[Stored data entries]
*** Begin section ***

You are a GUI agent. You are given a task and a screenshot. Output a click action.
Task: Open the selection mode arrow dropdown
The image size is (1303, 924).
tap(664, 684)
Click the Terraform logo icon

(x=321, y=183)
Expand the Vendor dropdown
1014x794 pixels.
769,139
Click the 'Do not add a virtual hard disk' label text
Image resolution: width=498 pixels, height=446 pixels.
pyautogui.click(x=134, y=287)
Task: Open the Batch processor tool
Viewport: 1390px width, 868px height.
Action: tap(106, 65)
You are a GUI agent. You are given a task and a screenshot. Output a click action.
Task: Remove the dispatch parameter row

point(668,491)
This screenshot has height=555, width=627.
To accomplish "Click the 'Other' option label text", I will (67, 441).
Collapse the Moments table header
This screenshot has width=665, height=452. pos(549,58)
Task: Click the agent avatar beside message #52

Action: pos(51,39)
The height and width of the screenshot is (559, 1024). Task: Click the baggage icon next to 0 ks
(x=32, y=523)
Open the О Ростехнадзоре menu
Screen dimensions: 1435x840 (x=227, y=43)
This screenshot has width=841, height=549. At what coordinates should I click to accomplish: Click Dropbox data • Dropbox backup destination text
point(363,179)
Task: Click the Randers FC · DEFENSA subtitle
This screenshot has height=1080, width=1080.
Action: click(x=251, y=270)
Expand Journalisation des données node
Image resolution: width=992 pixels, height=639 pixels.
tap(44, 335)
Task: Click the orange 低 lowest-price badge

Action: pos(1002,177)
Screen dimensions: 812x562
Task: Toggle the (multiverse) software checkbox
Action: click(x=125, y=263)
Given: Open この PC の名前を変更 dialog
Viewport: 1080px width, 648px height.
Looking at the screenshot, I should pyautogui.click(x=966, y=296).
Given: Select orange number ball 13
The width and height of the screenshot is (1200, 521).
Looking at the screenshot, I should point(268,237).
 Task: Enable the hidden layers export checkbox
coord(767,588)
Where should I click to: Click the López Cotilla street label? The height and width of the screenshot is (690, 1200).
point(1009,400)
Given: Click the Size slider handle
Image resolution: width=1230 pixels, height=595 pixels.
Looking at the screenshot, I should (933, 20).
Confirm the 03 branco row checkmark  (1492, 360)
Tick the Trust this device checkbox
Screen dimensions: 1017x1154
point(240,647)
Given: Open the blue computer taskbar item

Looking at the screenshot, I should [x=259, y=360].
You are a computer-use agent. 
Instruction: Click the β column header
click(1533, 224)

*** End section ***

* **Work instruction**
Write the data out again. Match it word for word.

* **Solution below**
You are a GUI agent. You are given a task and a screenshot. Output a click action.
Task: Open the selection mode arrow dropdown
The image size is (1303, 924).
tap(664, 684)
Click the Terraform logo icon

(x=321, y=183)
Expand the Vendor dropdown
1014x794 pixels.
769,139
Click the 'Do not add a virtual hard disk' label text
Image resolution: width=498 pixels, height=446 pixels.
pyautogui.click(x=134, y=287)
Task: Open the Batch processor tool
Viewport: 1390px width, 868px height.
Action: tap(106, 65)
You are a GUI agent. You are given a task and a screenshot. Output a click action.
Task: Remove the dispatch parameter row

point(668,491)
This screenshot has height=555, width=627.
To accomplish "Click the 'Other' option label text", I will (67, 441).
Collapse the Moments table header
This screenshot has width=665, height=452. pos(549,58)
Task: Click the agent avatar beside message #52

Action: pos(51,39)
The height and width of the screenshot is (559, 1024). Task: Click the baggage icon next to 0 ks
(x=32, y=523)
Open the О Ростехнадзоре menu
Screen dimensions: 1435x840 (x=227, y=43)
This screenshot has width=841, height=549. At what coordinates should I click to accomplish: Click Dropbox data • Dropbox backup destination text
point(363,179)
Task: Click the Randers FC · DEFENSA subtitle
This screenshot has height=1080, width=1080.
Action: click(x=251, y=270)
Expand Journalisation des données node
Image resolution: width=992 pixels, height=639 pixels.
tap(44, 335)
Task: Click the orange 低 lowest-price badge

Action: pos(1002,177)
Screen dimensions: 812x562
Task: Toggle the (multiverse) software checkbox
Action: click(x=125, y=263)
Given: Open この PC の名前を変更 dialog
Viewport: 1080px width, 648px height.
Looking at the screenshot, I should pyautogui.click(x=966, y=296).
Given: Select orange number ball 13
The width and height of the screenshot is (1200, 521).
Looking at the screenshot, I should point(268,237).
 Task: Enable the hidden layers export checkbox
coord(767,588)
Where should I click to: Click the López Cotilla street label? The height and width of the screenshot is (690, 1200).
point(1009,400)
Given: Click the Size slider handle
Image resolution: width=1230 pixels, height=595 pixels.
Looking at the screenshot, I should (933, 20).
Confirm the 03 branco row checkmark  (1492, 360)
Tick the Trust this device checkbox
Screen dimensions: 1017x1154
point(240,647)
Given: Open the blue computer taskbar item

Looking at the screenshot, I should [x=259, y=360].
You are a computer-use agent. 
Instruction: Click the β column header
click(1533, 224)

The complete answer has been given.